** Requirement **
Give everything from the start of the rows down to the line containing "coordinates (275, 112)." as a numbered list, skipping blank lines and leaving out the pictures.

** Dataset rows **
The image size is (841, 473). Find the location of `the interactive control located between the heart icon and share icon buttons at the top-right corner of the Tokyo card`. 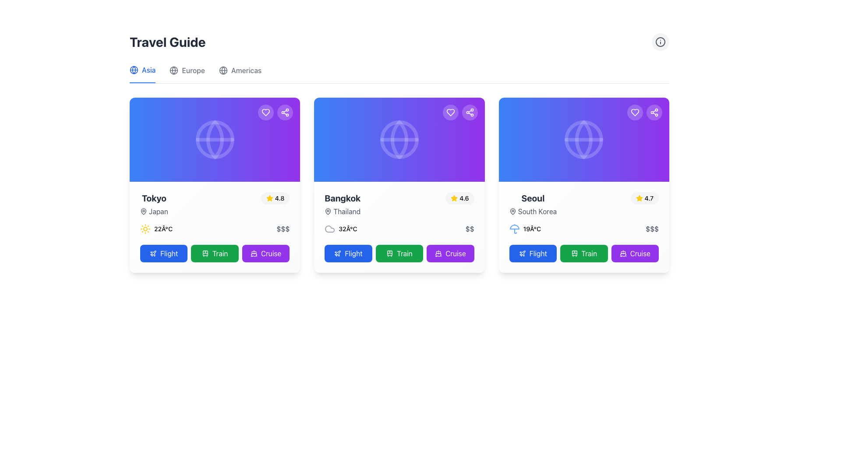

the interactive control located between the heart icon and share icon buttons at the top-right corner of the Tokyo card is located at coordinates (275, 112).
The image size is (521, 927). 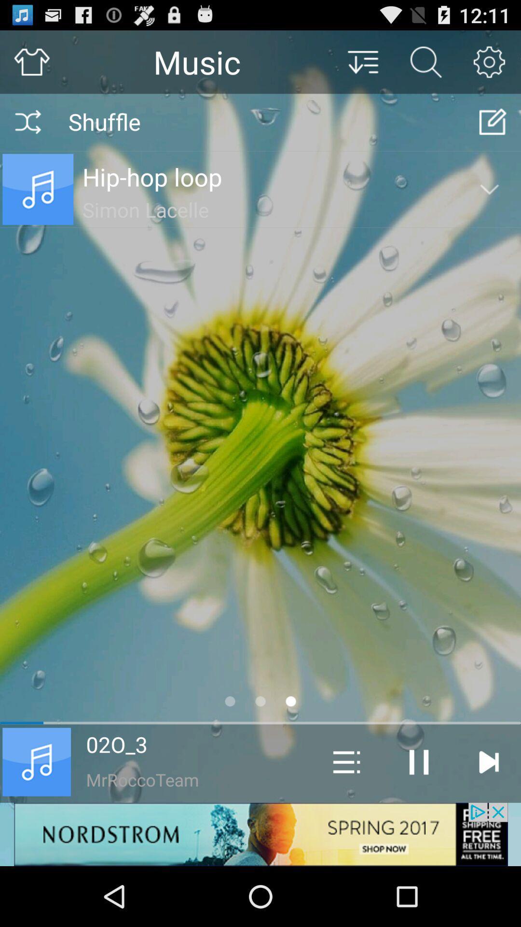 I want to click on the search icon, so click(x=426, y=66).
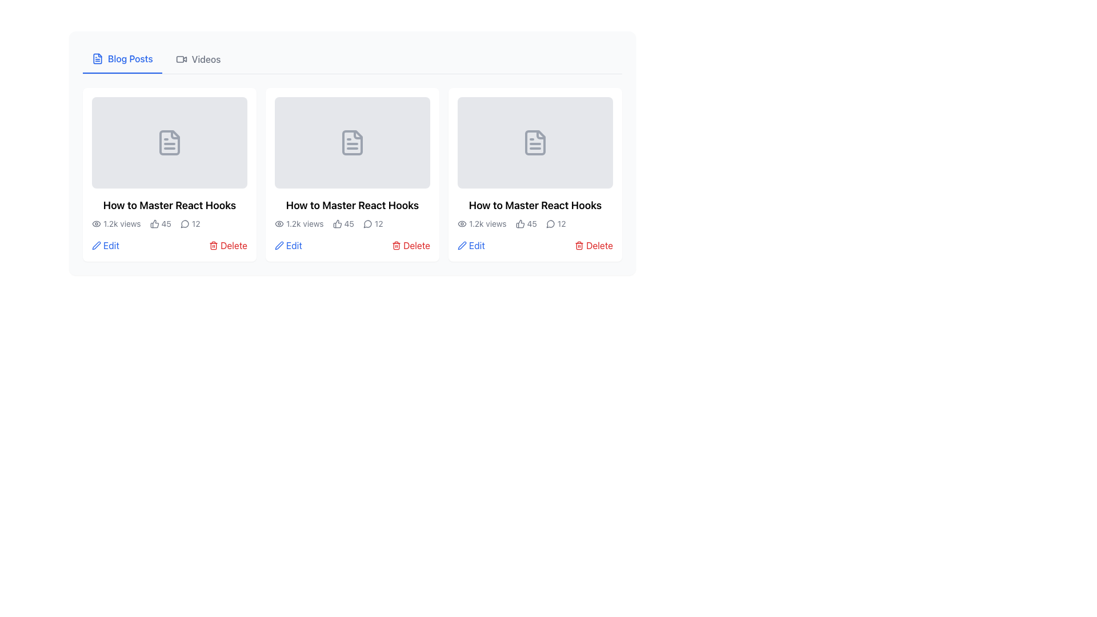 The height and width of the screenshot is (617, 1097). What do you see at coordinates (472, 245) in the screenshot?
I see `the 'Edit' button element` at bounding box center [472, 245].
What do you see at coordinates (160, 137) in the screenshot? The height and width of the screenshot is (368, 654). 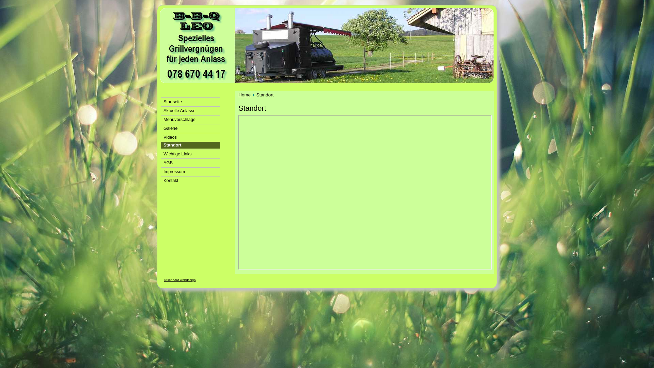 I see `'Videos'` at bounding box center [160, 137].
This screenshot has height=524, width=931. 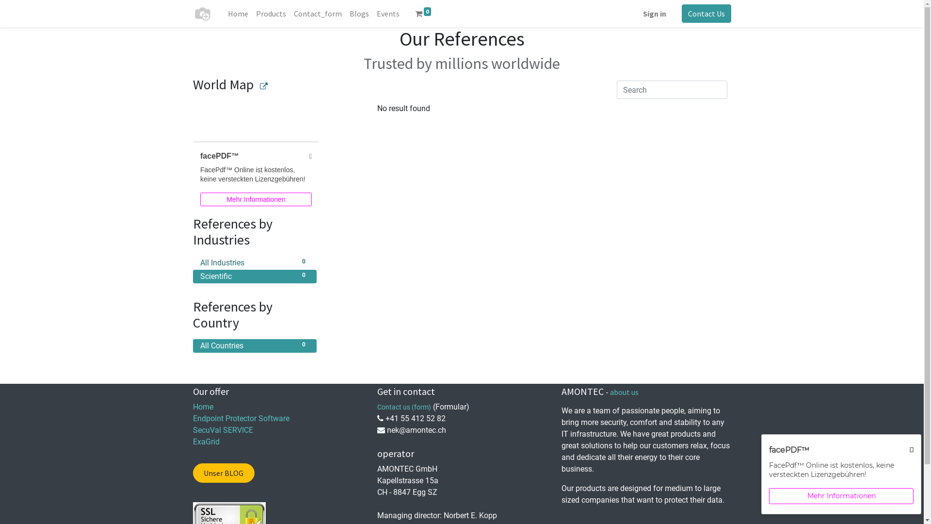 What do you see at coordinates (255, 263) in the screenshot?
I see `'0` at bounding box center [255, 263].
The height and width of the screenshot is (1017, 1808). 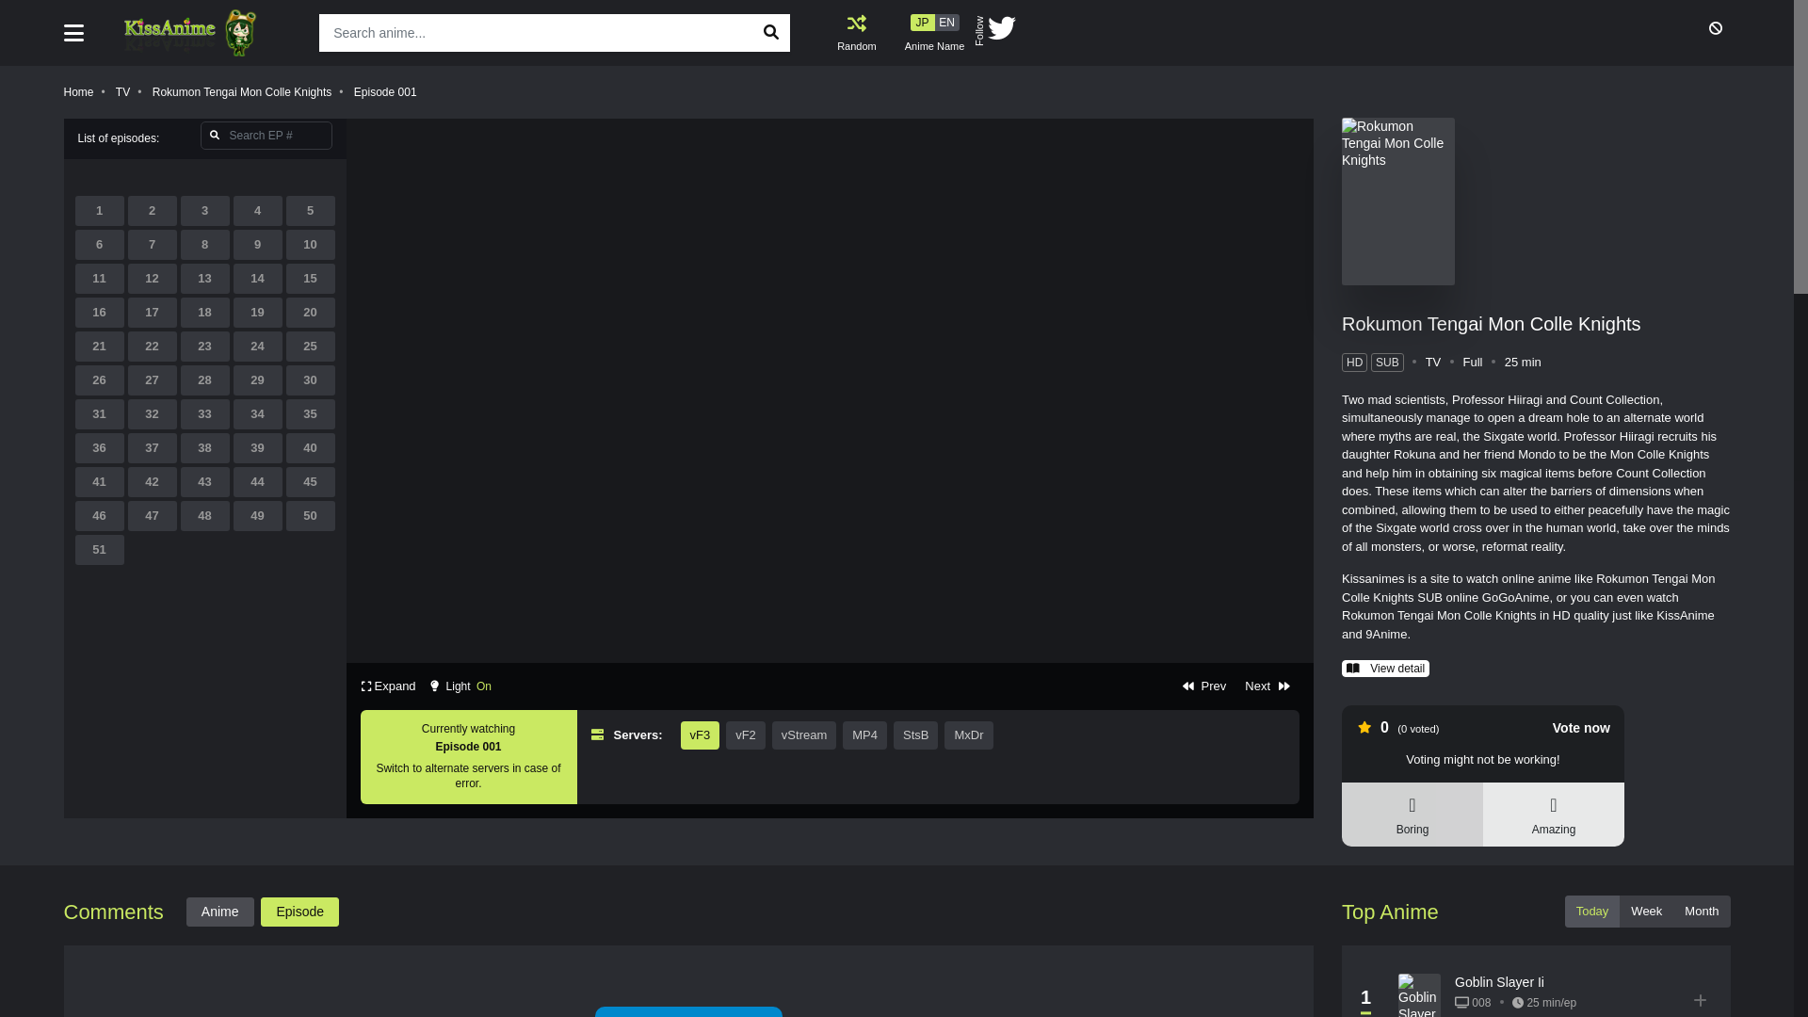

** Correct output **
1. The image size is (841, 473). Find the location of `the interactive control located between the heart icon and share icon buttons at the top-right corner of the Tokyo card`. 
2. the interactive control located between the heart icon and share icon buttons at the top-right corner of the Tokyo card is located at coordinates (275, 112).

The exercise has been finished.